Chaque exilé avalé par la Méditerranée est l’un de nos enfants en humanité. Les cris de ceux qui périssent sont identiques à ceux qui ont déjà sombré dans le ventre de l’Atlantique aux temps maudits de la traite, inscrits dans la chair d’un continent comme dans chaque mémoire universelle qui a le souci de la justice. Réalisons que tous ces enfants qui viennent mourir aux portes de notre monde sont riches de tous les biens que nous leur prenons et que, trop souvent, nous leur spolions pour mener à bien notre vie quotidienne…

De la nécessité d’une terre d’accueil
Alors, offrir un accueil ou une nécessaire protection, ce n’est pas amener les exilés à ce qu’ils soient sacrifiés, demain, sur l’autel du marché « roi » et d’une économie débridée et sauvage. Cela n’a pas de sens même si, au final, chaque exode individuel représente un triomphe de l’esprit, de l’ingéniosité et du courage humain sur les nombreuses barrières des nantis d’un Nord opulent et apeuré.
Il n’y a, nulle part, de véritable terre d’accueil, ce n’est pas pour autant qu’il n’en faille pas une. Il y a nécessité d’une terre où chacun peut accompagner et favoriser la venue de l’autre, afin de réduire la distance initiale de son étrangeté, dans l’effacement des seuils qui le tiennent éloigné et qui le maintiennent au-dehors. En attendant, c’est bien parce qu’il y a des seuils à réduire ou des frontières à disposer que l’accueil est « conditionné ». Si ces frontières (matérielles, imaginaires, symboliques) disparaissent, alors l’accueil en deviendra tout autant possible qu’inutile. Et, un tel monde, sans seuil nécessaire à l’accueil, ne pourrait plus être dit véritablement humain, donnant ainsi sens au mot d’Aimé Césaire?: « Il y a deux manières de se perdre, par ségrégation murée dans le particulier ou par dilution dans “l’universel” ».
Effroyables et tragiques voyages
Pour autant, seuils et frontières n’ont aucune raison de se traduire en mois d’enfer, de violences et d’humiliations sur les routes de l’exil…

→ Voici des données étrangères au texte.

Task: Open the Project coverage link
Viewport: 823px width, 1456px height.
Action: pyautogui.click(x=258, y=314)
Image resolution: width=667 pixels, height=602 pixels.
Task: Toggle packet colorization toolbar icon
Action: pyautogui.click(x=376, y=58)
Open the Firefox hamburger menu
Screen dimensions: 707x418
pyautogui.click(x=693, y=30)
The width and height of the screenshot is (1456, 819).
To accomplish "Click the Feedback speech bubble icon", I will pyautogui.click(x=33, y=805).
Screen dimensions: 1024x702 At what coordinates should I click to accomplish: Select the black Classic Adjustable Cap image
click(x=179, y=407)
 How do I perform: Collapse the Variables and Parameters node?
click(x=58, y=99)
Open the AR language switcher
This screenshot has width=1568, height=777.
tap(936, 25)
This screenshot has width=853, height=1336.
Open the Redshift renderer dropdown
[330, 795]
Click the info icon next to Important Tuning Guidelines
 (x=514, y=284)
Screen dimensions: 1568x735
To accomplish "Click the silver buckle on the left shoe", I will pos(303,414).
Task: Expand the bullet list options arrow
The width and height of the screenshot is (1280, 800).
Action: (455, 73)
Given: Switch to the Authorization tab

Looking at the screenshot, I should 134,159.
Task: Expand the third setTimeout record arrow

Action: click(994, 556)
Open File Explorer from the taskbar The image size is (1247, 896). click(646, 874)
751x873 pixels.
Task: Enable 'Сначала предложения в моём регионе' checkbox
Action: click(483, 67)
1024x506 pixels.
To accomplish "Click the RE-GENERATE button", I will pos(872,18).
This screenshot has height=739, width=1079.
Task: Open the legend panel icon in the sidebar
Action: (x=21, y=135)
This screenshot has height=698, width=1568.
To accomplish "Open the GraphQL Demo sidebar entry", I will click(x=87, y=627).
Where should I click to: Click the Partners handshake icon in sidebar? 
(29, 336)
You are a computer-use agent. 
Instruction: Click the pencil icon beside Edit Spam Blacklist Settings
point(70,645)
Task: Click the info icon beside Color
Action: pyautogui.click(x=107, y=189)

Face à tous ces effroyables « voyages », en mémoire d’Abraham et du chêne de Mamré, il y a exigence à « espérer contre toute espérance » une terre nouvelle où la « vie » de « la multitude des peuples » ne passe pas par l’émigration. Mais par une vie digne et décente, un lieu sans famine ni privation grave, où chacun aura droit à la satisfaction des besoins élémentaires de la vie, à la santé, à l’éducation et bien sûr à la libre circulation.
Face à tous ces tragiques « voyages », en simple fidélité au Christ universel, il y a une implication nécessaire à nous engager avec détermination et volonté, à bâtir, là où nous sommes et tels que nous sommes, un autre monde possible où effectivement, pour chacun des enfants du Plus-que-Haut, « les portes ne se fermeront plus le jour, car il n’y aura plus de nuit » (Apocalypse 21.25).
Triste nouveau record
Les causes des migrations peuvent être très diverses : guerres, motivations économiques, de travail ou familiales…
Notons que l’année 2019 a été marquée par un nouveau record du nombre de personnes déracinées du fait de conflits et de persécutions, selon le Haut-commissariat aux réfugiés. On en dénombre plus de 65 millions, dont 22,5 millions de réfugiés, 40 millions de déplacés (non comptabilisés comme migrants) et 3 millions de demandeurs d’asile en attente de l’examen de leur dossier.